Dataset entries:
↓↓↓

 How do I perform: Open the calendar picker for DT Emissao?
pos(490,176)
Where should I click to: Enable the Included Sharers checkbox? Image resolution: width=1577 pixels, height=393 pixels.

↑↑↑
↓↓↓

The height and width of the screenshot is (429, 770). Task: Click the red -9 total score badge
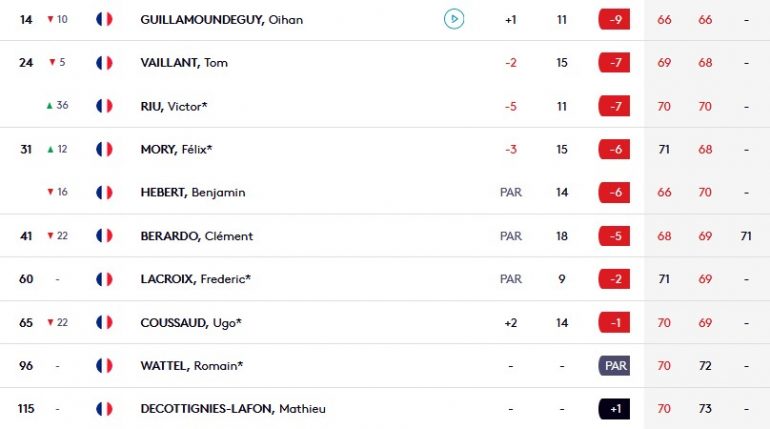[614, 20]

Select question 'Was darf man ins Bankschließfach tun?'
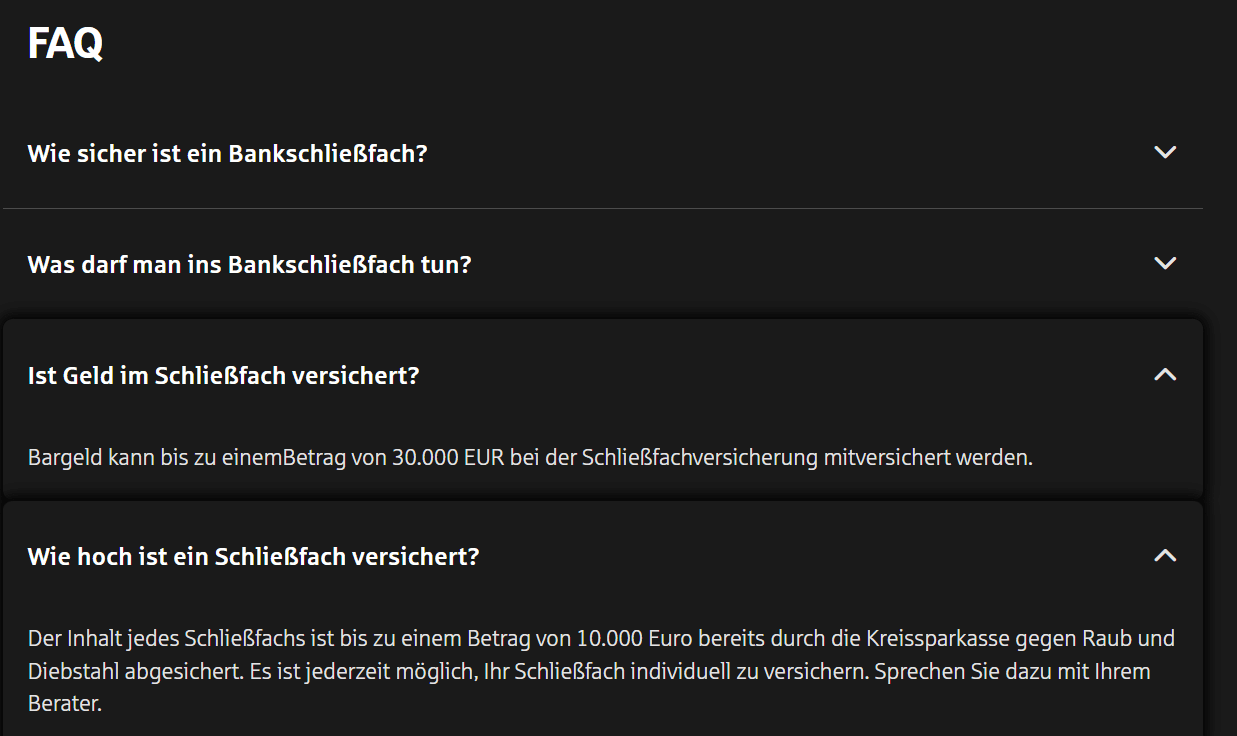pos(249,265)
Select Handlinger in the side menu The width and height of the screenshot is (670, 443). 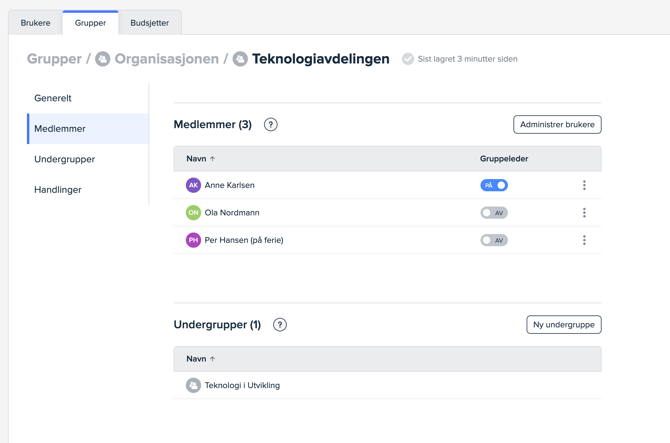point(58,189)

↑↑↑

Task to carry out:
Go through the material above and output exactly the lines from the one containing "How do I perform: Open" through the one containing "Where should I".

Result:
 How do I perform: Open the calendar picker for DT Emissao?
pos(490,176)
Where should I click to: Enable the Included Sharers checkbox? Image resolution: width=1577 pixels, height=393 pixels.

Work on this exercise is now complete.